La pollution lumineuse – qu’est-ce que c’est ?

Lorsqu’on nous parle de pollution, nous pensons d’abord à la pollution de l’air ou à celle des océans (de l’eau) ; rarement à la pollution lumineuse. Pourquoi ? Peut-être parce que nous la connaissons mal et que nous l’estimons, à priori, peu néfaste pour notre santé, notre environnement ou notre cadre de vie ? C’est faux ! Des études scientifiques désormais de plus en plus nombreuses démontrent que la pollution lumineuse a un impact certain sur nos rythmes biologiques comme sur ceux des animaux, pouvant affecter notre santé (ex. troubles du sommeil). Mais qu’est-ce “la pollution lumineuse” ?

La pollution lumineuse est un excès nocturne (3) de production lumineuse en milieu ouvert, d’origine humaine, conduisant à dégrader la perception de l’environnement.

Selon l’Union Astronomique Internationale, il y a pollution lumineuse lorsque la lumière artificielle propagée dans le ciel nocturne est supérieure à 10% de sa luminosité naturelle, la nuit. En 2001, une étude publiée par la Royal Astronomical Society (Londres), estimait que la pollution lumineuse impactait 19% des terres émergées, 62% de la surface des Etats-Unis et 85% de la surface de l’Union Européenne (1 et 1a).

Qui sont les grands contributeurs de la pollution lumineuse ?

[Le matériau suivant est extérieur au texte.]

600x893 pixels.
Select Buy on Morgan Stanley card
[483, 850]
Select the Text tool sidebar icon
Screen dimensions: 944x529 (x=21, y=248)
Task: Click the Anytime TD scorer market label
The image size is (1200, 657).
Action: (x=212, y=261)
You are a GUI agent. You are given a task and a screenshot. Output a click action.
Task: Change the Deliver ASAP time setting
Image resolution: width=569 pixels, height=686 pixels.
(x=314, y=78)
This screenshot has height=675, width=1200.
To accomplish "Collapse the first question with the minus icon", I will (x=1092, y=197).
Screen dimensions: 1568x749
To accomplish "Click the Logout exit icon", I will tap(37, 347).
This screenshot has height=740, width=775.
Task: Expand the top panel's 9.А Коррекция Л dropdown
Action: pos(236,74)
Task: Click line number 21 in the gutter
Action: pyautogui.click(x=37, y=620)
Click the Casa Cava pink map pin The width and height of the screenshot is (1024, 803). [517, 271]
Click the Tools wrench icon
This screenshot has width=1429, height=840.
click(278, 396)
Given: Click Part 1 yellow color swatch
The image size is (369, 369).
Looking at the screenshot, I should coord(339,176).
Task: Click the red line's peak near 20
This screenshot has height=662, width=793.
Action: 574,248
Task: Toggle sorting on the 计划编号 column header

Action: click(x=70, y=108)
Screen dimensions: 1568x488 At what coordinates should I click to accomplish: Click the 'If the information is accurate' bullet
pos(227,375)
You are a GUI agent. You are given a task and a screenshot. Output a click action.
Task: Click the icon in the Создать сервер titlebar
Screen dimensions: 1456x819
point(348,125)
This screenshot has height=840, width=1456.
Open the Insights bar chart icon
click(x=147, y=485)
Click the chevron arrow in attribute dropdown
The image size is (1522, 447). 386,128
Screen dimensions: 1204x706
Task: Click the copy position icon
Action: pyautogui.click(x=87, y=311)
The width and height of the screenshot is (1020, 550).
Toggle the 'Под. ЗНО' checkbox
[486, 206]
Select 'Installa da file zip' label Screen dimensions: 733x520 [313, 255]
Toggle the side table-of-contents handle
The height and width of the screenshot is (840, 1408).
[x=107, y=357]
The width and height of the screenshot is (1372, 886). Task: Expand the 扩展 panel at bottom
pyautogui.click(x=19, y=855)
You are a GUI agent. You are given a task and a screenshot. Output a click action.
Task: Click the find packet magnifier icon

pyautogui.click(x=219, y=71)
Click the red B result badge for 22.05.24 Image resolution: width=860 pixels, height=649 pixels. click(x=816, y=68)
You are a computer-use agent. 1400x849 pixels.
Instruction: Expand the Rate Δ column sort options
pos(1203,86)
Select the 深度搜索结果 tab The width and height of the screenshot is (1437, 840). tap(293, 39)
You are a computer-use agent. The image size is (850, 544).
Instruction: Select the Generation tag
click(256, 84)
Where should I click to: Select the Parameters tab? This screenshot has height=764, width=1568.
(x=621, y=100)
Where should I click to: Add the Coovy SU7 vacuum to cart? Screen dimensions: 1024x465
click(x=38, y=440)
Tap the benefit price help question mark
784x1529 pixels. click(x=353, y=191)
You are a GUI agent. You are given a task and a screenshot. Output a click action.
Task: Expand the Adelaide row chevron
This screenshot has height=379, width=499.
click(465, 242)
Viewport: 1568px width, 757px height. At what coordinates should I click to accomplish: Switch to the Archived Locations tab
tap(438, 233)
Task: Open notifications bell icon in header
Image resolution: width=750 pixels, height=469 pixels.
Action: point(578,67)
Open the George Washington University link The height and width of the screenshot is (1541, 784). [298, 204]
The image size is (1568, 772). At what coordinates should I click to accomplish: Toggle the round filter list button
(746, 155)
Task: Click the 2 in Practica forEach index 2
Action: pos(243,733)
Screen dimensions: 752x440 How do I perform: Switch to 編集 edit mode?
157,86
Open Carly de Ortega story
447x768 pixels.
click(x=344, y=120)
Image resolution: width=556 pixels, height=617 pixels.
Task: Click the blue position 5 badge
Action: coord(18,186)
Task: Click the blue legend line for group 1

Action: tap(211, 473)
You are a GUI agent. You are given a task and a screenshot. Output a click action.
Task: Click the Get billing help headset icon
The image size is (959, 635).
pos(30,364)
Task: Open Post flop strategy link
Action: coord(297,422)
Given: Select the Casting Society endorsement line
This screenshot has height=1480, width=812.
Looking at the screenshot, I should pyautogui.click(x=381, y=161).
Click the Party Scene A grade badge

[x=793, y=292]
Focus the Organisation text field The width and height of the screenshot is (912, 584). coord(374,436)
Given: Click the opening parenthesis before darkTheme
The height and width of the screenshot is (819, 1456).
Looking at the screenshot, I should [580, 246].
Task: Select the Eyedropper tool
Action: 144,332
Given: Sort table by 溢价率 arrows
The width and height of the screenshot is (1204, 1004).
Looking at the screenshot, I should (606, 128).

Principalement concentrés dans les zones urbaines et péri-urbaines, ils sont directement liés à nos modes de vie. Ce sont tous ces éclairages artificiels qui fonctionnent en abondance comme les enseignes publicitaires, les vitrines de magasins, les éclairages urbains, les bureaux éclairés la nuit, les spots sensibles aux mouvements placés aux abords des jardins, des maisons, des entrepôts, les stades de foot, les aéroports, …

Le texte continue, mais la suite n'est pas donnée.